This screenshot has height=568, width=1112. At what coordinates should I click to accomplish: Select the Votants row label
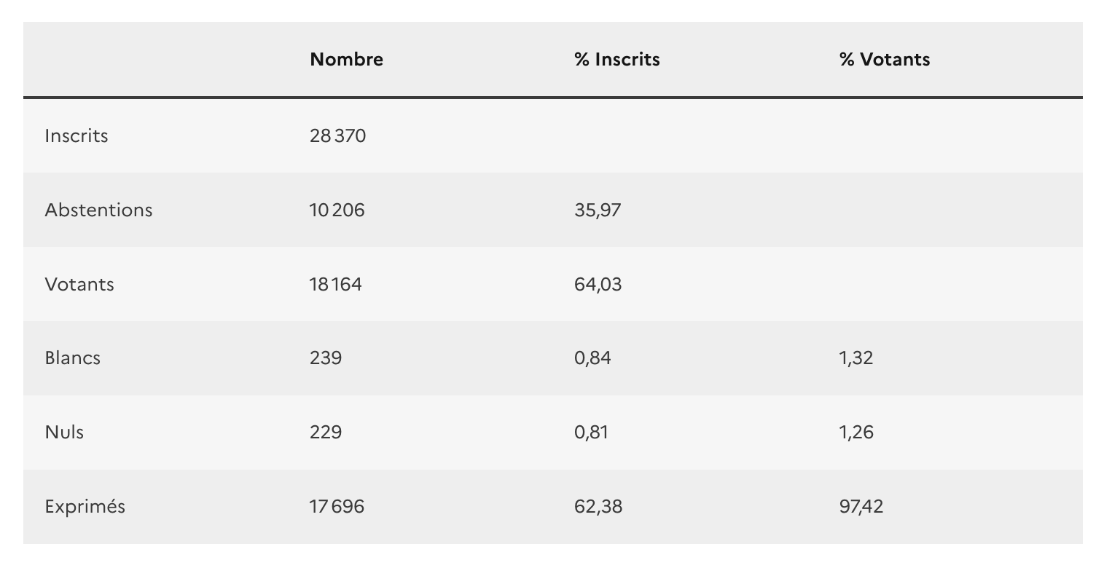pos(79,285)
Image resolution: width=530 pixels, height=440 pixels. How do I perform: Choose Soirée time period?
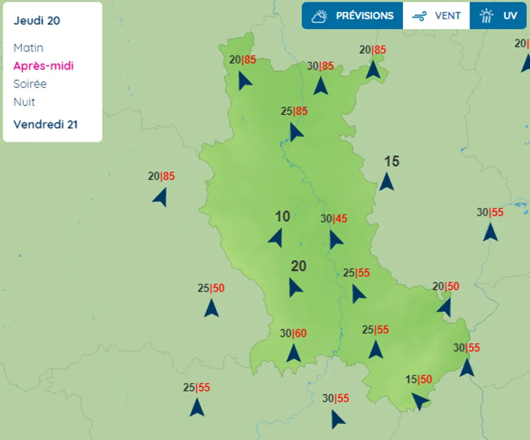tap(30, 84)
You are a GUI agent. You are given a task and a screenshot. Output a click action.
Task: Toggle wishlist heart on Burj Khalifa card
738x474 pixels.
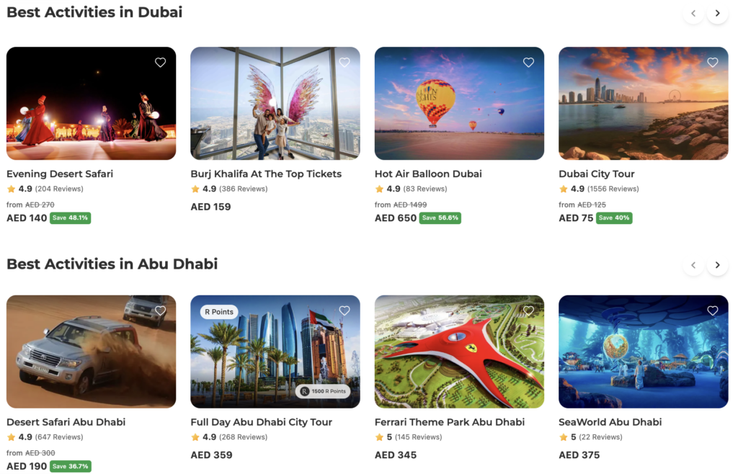click(344, 62)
━━━━━━━━━━━━━━━━
* WORK TO COMPLETE
Retype all the data exactly. Omit pictures.

* ANSWER TO THIS EXERCISE
This screenshot has height=568, width=1112. At what coordinates should I click to accomplish: Select the Votants row label
pos(79,285)
Image resolution: width=530 pixels, height=440 pixels. How do I perform: Choose Soirée time period?
tap(30, 84)
You are a GUI agent. You are given a task and a screenshot. Output a click action.
Task: Toggle wishlist heart on Burj Khalifa card
738x474 pixels.
click(344, 62)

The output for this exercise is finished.